Figure 1. Antipatharian mitogenome graphical map showing gene blocks and gene orders. tRNAs are displayed according to their one letter code. (A) Representative of families Antipathidae, Aphanipathidae, Leiopathidae, Myriopathidae and Stylopathidae with the COX1 intron (relative size based on Stichopathes abyssicola). (B) Representative of families Cladopathidae and Schizopathidae with the absence of the COX1 intron (relative size based on Stauropathes cf. punctata). Arrow indicates direction of transcription. Gene map created using OGDraw (Greiner et al., 2019).
Analysis of Base Composition
Whole genome base composition is A+T rich ranging from 64.8 (Stichopathes luetkeni) to 58.3% (Antipathes cf. dichotoma and Stichopathes abyssicola) (Table 3). GC skew was positive ranging from 0.084 (Tylopathes n. sp.) to 0.129 (Stichopathes luetkeni), while AT skew was negative ranging from −0.116 (Myriopathes japonica) to −0.097 (Leiopathes montana).
Table 3. Antipatharian mitochondrial genome nucleotide compositions (from this study and GenBank species).

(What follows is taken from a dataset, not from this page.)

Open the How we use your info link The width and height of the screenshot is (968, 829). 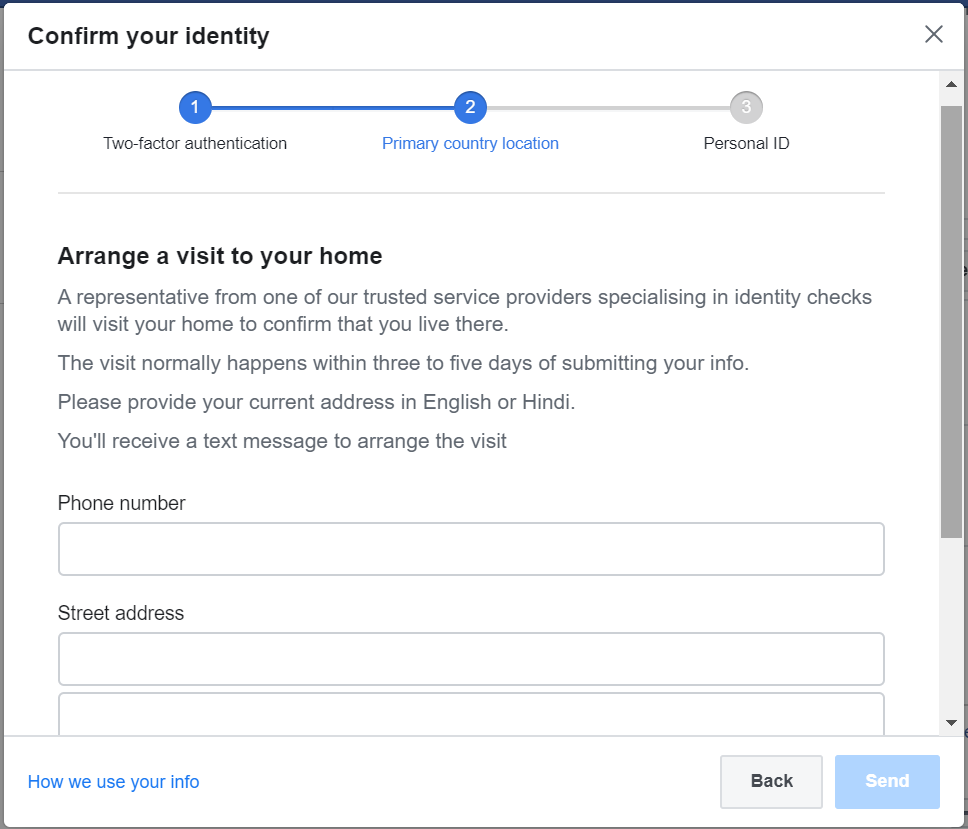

The DNA walk method found four abrupt changes in base composition across all genomes (Figure 2). These are found in the intergenic regions ND2-12S, 12S-CYTB, trnM-16S and 16S-COX3. An additional reversal in polarity is present only in samples with the COX1 intron, marking the boundaries of the intron. These junctions suggest the genome is split into four blocks (Figure 1); block 1: COX3-ND2, block 2: 12S, block 3: CYTB-trnM, block 4: 16S, and an additional block for samples with the COX1 intron; block 5: COX1 intron. Three of the IGR which show abrupt changes in polarity are rich in A+T content across all genomes; ND2-12S A+T range of 60.5 to 70.5%, trnM-16S A+T range of 58.4 to 71.4% and 16S-COX3 A+T range of 56.4 to 69.4% (data not shown). The only tandem repeats (>15 bp) were a 37 bp sequence found in the IGR COX2-ND4 in two samples S. abyssicola and A. cf. dichotoma, and a 22 bp repeat found in M. japonica within the COX1 intron. Inverted repeats (>15 bp) were found in six samples (Table S6), with the only consistent repeats being found in the three Leiopathes samples.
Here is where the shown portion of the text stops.